図1 ラックマウント構造基礎のインストール部品の概略図
これらの基本インストール部品は、シートメタル加工を通じてCNC機械によって製造され、寸法の精密な制御が可能となり、ラックユニットのインストールに堅固な基盤を提供します。基本インストール部品のサイズが比較的大きいため、フレームのキャビン内へのインストールはプレハブキャビン本体の製造と同時に実施されます。
1.2 ネストインストール構造の中間層
ラックインストールの中間層として、このインストール部品は左側と右側のコア機能モジュールで共有することができます。また、設備間の火災遮断の目的も果たします。
1.3 ネストインストール構造の第3層
ラック支持ユニットには、単一ベイ保護装置、測定・制御装置、スイッチ、端子台、ボタンなどがインストールされます。これらの部品は独立したモジュールとして配線およびデバッグされ、自己完結型のラック機能ユニットを形成します。図2をご覧ください。

図2 ラック機能ユニットの概略図
ラックの生産、インストール、デバッグは、キャビン自体の生産とインストールと並行して行われ、互いの建設スケジュールに影響を与えることはありません。これにより、従来の盤型構造で必要だったキャビン内の配線を大幅に効率化します。
すべての設備がインストールされた後、ラック内のさまざまな装置は水平に通る上下のワイヤートラフを通じて接続され、キャビン内の設備をシームレスに相互接続することができます。さらに、ラック内のワイヤートラフは格子状の構造を形成し、さまざまな装置間をこの格子状の配線システムで接続することが可能です。
ラック内の設備のすべての配線とデバッグが完了したら、ラックの上面カバー、サイドカバー、前面カバーをインストールします。図3をご覧ください。

図3 完成したラックインストールのエフェクト図
プレハブキャビンのラック内の設備はオフセット配置されています。この記事では、220 kVのライン保護と測定・制御ユニットを例にとって、220 kVラック設備フレームワークのレイアウトを説明します。
2. プレハブキャビンのラック内の設備配置標準化スキームの設計
図4に示すように、220 kV変電所の設備インストールエリアの構成要件に基づいて、単一ベイには2つの保護装置、1つの測定・制御装置、2つのボタン、いくつかの端子台を配置する必要があります。配線エリアには垂直ワイヤートラフが設置され、誤操作防止のためにロックバックルが配置されています。

図4 装置配置の概略図
3. ケーブル敷設スキームの設計
3.1 光・電気ケーブルの分離配線
ラックの寸法は高さ2260 mm × 幅700 mm × 奥行き600 mmです。各層の設備の下に約40 mmの高さのワイヤートラフが設置されています。光ケーブルと電気ケーブルは分離して配線され、すべてのケーブルは分類およびゾーン別に敷設されます。

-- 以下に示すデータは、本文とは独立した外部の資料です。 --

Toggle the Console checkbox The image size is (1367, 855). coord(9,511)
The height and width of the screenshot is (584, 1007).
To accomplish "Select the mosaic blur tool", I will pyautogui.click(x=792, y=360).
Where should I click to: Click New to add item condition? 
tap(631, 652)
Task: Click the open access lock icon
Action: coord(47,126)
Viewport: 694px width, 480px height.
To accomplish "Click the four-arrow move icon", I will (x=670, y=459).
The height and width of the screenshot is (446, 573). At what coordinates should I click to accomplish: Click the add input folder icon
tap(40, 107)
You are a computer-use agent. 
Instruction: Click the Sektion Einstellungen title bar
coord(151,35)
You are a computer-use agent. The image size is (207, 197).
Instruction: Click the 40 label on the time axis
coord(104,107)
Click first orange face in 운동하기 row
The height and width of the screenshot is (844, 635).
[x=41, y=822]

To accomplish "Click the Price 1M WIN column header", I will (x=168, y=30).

図5と図6に示すように、ファイバージャンパはチャネルの左側に配置され、電気ケーブルは右側に配置されます。同じ側のケーブルは、装置のインストール位置に応じて束ねられ、一緒に配置されます。

図5 光ケーブル分割ファイバーレイアウトの概略図

図6 ケーブルレイアウトの概略図
3.2 中央転送ラックのインストール
キャビン内に幅700 mmのプレハブ光ケーブル用の中央転送ラックを設置します。これは、プレハブ光ケーブルとパッチケーブルの接続を容易にするためです。ラックは40Uのインストールフレームワークを採用し、内部に転送ボックスが設置され、前段のプレハブ光ケーブルとパッチケーブルのレイアウトに十分なスペースが確保されています。屋外光ケーブルは、転送キャビネットを通じてパッチケーブルに変換されます。これらのパッチケーブルは、各キャビネット内の光分配フレームを通じてファイバージャンパに変換され、さまざまな装置に接続され、光ケーブルの接続プロセスが完了します。キャビン内には、駅のケーブルトレンチに接続されるケーブルチャネルの入口/出口が設けられています。
4. 結論
プレハブキャビンは階層的なネストラック構造を採用しています。フレームワークはいくつかのラックユニットで構成されており、ネストキャビンとキャビン本体が同時にかつ独立して製造できるため、建設効率が大幅に向上します。
ラック内の装置は機能的にゾーニングされ、キャビン内の設備配置が標準化されます。
プレハブキャビン内の光ケーブルと電気ケーブルは底面配線方式を採用しています。キャビンの底面は層状に配置され、盤の下にワイヤートラフボックスが設置され、光ケーブルと電気ケーブルの分離が達成されます。